What is asked → Revise the commentary on Australia's Pacific engagement policy by rewriting everything from "Unlike Dillon, I" down to "best be avoided." with "timeline" changed to "deadline".

#### Article ####

MICHAEL Dillon’s article “Long-term implications of Australia’s engagement policy” (May 14) reaffirmed what is already a growing consensus amongst scholars, observers and thinkers on Pacific Islands’ issues – the engagement policy, new interventionism or Downer’s “co-operative interventionism” is an offshoot of the Australian government’s obligation to the broader “war on terror” in the immediate region of the Asia-Pacific.
The engagement policy is the lens through which Australian national security and economic interests are undertaken in the region, increasingly referred to as the “arc of instability”.
Unlike Dillon, I believe the question of having a timeline in determining the shift from direct security presence of Australian federal police or defence force to “nation-building” (development assistance focus) should best be avoided.
Nation-building or state reconstruction as we see in the Solomon Islands is not only about massive injection of funds and personnel into the machinery of governance and the economy.
There must be some other sustainable project that the people of the Pacific should look at and it should work towards ending the mental slavery created by the labelling exercises of foreign scholars and journalists.
The other role of this regional project is to disassociate Pacific Islanders from their elite’s perennial reference to the “sovereignty test” in justifying the “unPacific Way” of leadership that is increasingly being demonstrated in these countries.

#### Extracted entries ####

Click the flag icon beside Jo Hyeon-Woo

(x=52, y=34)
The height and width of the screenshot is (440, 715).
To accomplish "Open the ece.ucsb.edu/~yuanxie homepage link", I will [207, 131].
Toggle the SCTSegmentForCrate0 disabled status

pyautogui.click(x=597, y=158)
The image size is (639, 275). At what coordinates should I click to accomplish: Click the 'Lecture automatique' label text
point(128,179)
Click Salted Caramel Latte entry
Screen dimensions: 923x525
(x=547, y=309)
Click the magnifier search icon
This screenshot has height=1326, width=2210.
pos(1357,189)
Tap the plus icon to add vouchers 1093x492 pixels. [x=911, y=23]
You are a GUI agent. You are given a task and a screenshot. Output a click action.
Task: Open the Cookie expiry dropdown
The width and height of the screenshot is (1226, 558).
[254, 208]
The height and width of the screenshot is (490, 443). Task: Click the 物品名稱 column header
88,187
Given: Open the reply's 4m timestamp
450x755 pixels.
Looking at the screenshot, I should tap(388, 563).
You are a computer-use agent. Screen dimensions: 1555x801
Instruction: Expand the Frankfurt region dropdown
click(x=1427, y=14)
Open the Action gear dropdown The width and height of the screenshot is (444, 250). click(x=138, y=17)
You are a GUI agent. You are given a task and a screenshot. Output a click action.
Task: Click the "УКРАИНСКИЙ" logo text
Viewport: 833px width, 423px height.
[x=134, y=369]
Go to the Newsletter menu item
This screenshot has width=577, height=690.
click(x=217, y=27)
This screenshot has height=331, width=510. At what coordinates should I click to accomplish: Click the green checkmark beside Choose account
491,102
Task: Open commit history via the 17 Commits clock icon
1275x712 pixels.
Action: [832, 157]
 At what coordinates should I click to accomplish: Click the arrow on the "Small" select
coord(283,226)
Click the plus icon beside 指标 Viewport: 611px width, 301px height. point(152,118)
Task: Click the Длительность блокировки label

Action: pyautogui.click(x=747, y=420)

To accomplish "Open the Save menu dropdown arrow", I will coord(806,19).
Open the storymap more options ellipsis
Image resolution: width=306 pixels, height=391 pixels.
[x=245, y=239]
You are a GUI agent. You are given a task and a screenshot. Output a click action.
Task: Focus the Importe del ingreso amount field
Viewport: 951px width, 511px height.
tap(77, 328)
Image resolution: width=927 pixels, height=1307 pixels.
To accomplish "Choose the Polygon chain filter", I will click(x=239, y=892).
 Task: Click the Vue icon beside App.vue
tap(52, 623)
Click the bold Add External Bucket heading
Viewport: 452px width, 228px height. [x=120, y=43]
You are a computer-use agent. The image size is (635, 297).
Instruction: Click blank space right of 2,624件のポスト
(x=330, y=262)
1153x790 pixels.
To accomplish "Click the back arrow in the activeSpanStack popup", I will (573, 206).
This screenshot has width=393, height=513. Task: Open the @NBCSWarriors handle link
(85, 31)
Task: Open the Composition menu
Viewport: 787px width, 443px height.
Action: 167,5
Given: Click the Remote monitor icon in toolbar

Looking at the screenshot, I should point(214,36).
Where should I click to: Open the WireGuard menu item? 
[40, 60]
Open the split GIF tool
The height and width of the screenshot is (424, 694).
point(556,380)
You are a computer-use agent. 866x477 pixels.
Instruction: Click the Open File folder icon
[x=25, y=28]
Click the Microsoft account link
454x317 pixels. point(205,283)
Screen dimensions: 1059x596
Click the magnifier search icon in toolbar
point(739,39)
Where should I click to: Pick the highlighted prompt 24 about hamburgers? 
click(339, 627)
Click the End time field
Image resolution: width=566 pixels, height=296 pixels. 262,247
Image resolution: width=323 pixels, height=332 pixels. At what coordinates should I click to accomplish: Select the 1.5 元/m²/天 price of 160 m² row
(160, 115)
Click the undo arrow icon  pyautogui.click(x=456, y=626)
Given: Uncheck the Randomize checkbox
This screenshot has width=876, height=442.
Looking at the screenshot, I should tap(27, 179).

####

In response →
Unlike Dillon, I believe the question of having a deadline in determining the shift from direct security presence of Australian federal police or defence force to “nation-building” (development assistance focus) should best be avoided.